I was going to post some pictures of the cheese press I’m making, but while assembling, things went pear-shaped and I’m reconstructing today.
So to make up for it, I thought I’d write about some mozzarella I made a couple of weeks ago. This is a really simple recipe that you can find all over the internet. I mainly followed this Instructable (http://www.instructables.com/id/Great-Mozzarella-Cheese/). You don’t need anything fancy for this recipe from an obscure cheese shop. Big stainless pot, sieve, spoon and microwave is all you need.

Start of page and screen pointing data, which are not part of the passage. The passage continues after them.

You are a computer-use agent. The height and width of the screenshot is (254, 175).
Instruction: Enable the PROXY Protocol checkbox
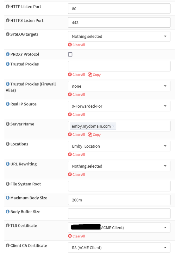pyautogui.click(x=70, y=54)
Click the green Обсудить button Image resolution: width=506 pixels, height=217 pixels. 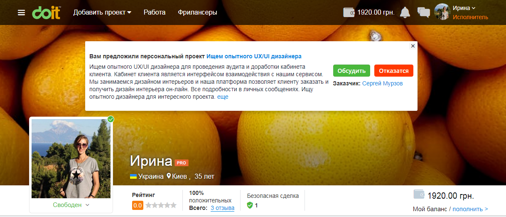(351, 71)
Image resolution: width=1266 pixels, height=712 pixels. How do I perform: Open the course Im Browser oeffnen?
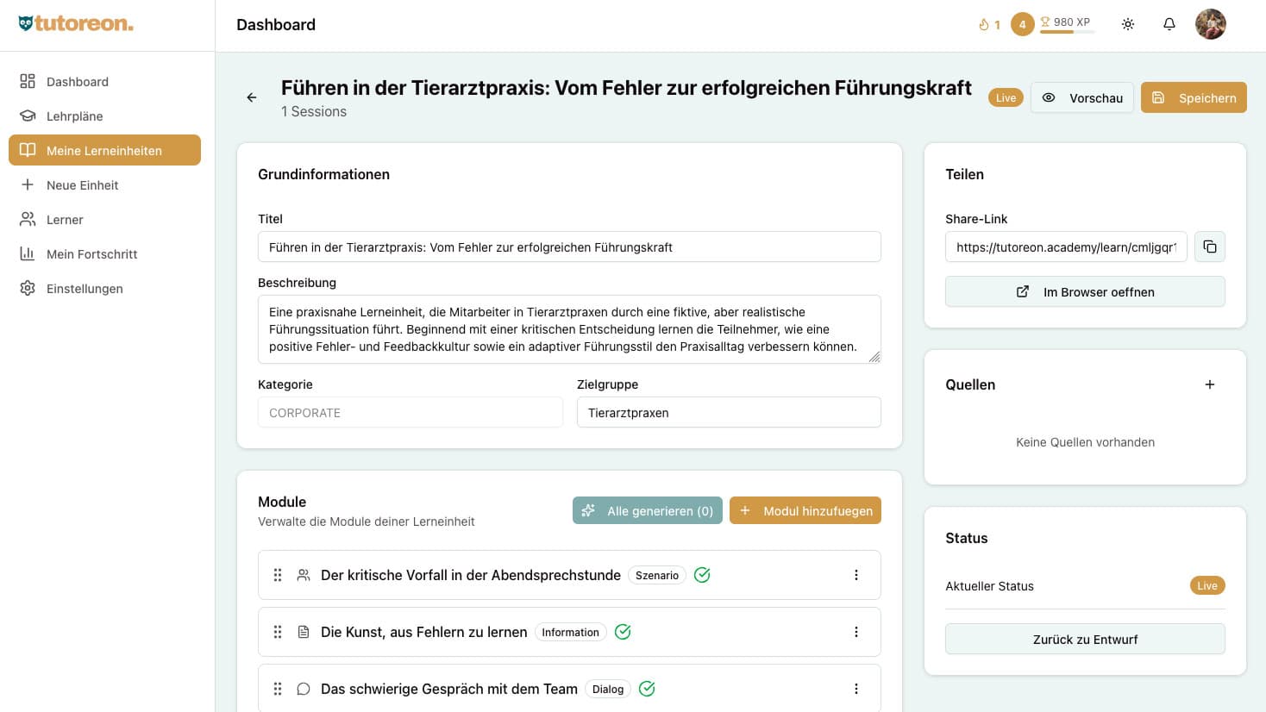coord(1085,291)
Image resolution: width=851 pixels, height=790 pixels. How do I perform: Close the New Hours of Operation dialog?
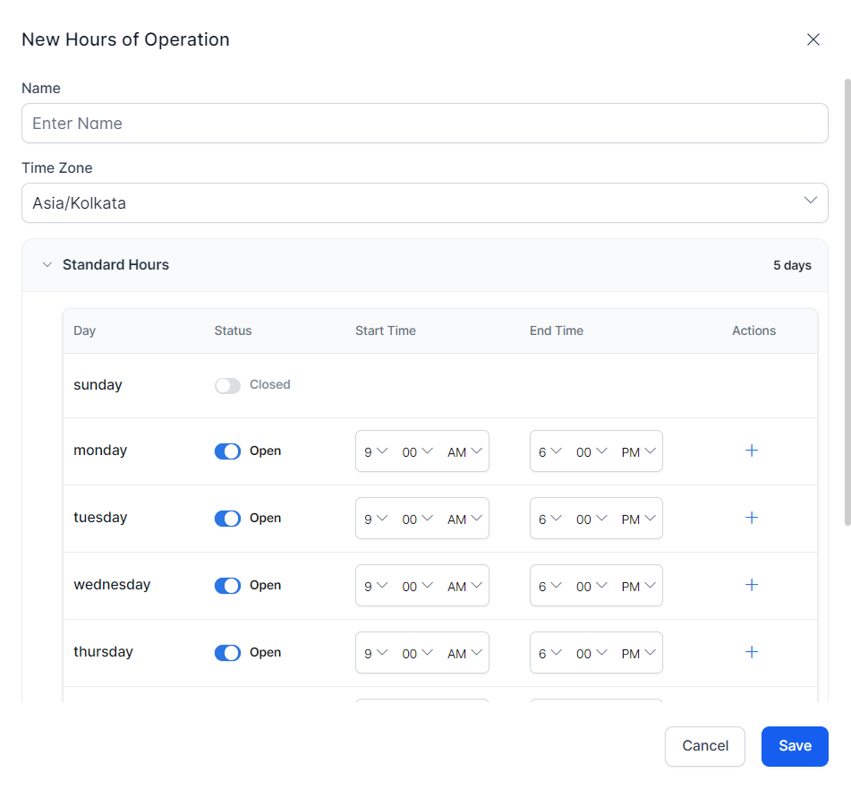(813, 39)
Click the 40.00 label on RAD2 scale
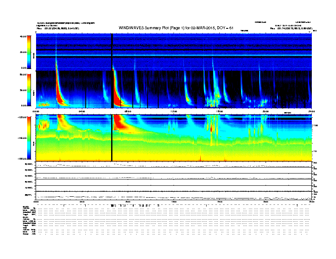The image size is (336, 259). click(23, 36)

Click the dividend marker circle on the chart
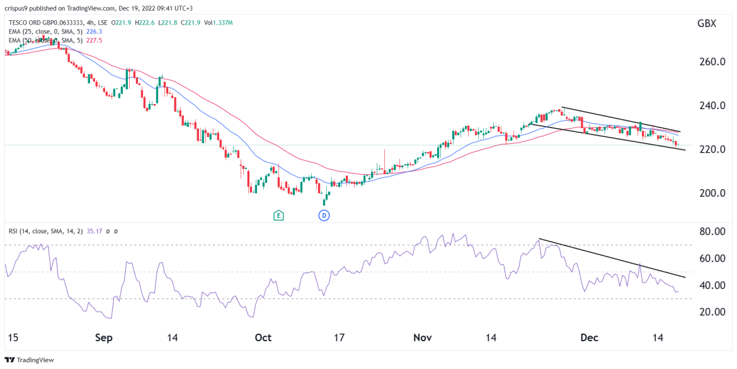pyautogui.click(x=324, y=214)
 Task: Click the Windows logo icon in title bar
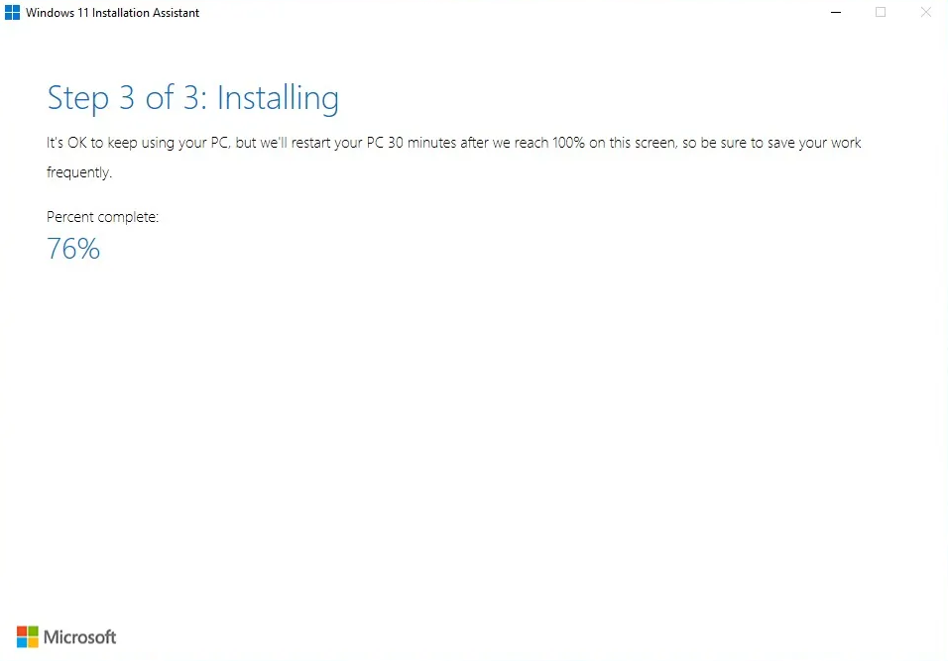pyautogui.click(x=12, y=12)
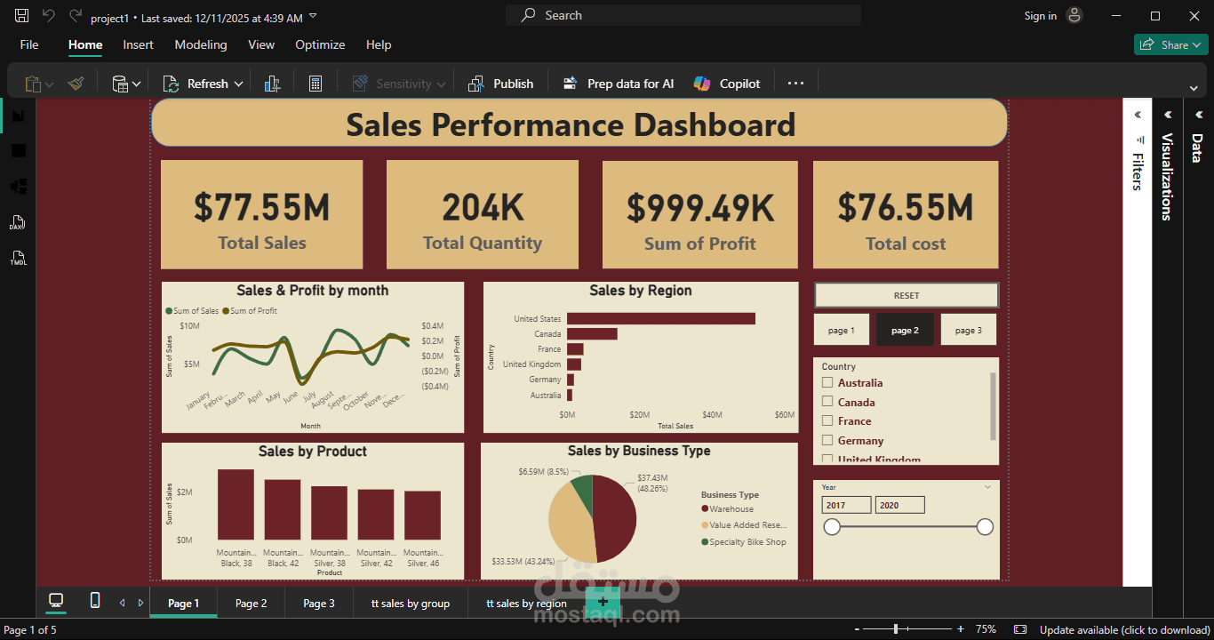The image size is (1214, 640).
Task: Switch to Model view using sidebar icon
Action: coord(18,185)
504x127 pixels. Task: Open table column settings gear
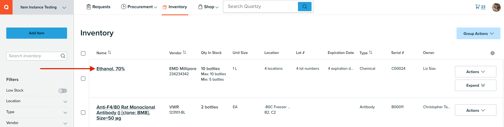(x=493, y=53)
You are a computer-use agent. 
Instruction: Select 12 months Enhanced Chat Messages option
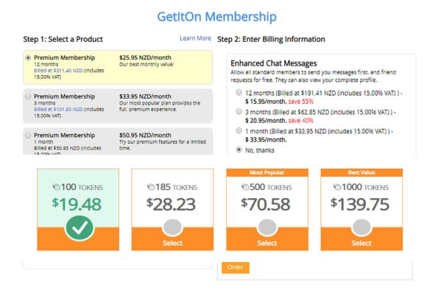[x=239, y=93]
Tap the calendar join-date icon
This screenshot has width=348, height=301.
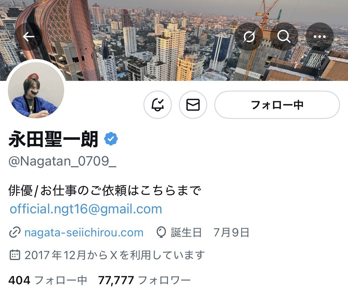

As for ingredients, don’t rush out and milk a cow for raw milk. Store bought whole milk (homo) works fine. Apparently 2% and skim milk work as well, but I wanted the full-fat taste for this one. Two more important ingredients for this recipe are rennet and citric acid. I managed to find some liquid calf rennet, but I ended up using Junket brand Rennet Tablets (http://www.junketdesserts.com/). Most grocery stores carry them in the baking aisle. I found them at Fortinos in the end. The citric acid comes in a powder form and I already had some from making mead (the summer solstice mead in our cold room will be a later post). Citric acid is sold at Bulk Barn and some grocery stores in the spice aisle.
The trick to making mozzarella is getting the temperatures spot on. Too hot or cold, and the rennet won’t set the milk and you’ll be dumping 4L of milk down the sink (been there, dumped it). Once you’ve got the curds to form and removed it from the whey, you end up with something that looks more like the mozzarella you see in the shops:
Through kneading and heating the curd in the microwave (temperature is extremely important), the cheese releases more and more whey while starting to stretch. Stretching the cheese is very important to get the mozzarella consistency, it’s also a lot of fun. This is the point where you’ll get really excited and realize you’ve actual made cheese! People around you may just roll their eyes, but hopefully operate the camera for you.

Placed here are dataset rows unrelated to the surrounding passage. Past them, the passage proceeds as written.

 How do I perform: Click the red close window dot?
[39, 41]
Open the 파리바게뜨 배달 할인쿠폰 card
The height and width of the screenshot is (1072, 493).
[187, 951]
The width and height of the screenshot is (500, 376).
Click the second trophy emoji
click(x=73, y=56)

I added some salt and immersed the cheese into cool water. After a few minutes, it was chopped up and put on homemade pizza (I take zero credit for the pizza. My long suffering wife is the talented cook in this house).

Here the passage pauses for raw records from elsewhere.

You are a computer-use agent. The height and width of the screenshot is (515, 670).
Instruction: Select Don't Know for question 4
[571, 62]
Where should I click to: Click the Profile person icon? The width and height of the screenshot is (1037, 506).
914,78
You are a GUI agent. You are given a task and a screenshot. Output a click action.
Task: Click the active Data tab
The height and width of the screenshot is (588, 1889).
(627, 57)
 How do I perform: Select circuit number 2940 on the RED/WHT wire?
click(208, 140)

The whey that is leftover, should be kept covered overnight in the pot. The next day you can make a simple ricotta cheese by boiling the whey, and straining off the liquid for 1/2 an hour through cheesecloth.
This recipe yields a pound of mozzarella and half a pound of ricotta from 4L of whole milk. The mozzarella is best used within a week and the ricotta within a few days (you can freeze the ricotta for another day).
I’ll have to get this press going so I can post about the cheddar I want to make. The wax is in the mail, the milk is in the fridge, but the press is in pieces.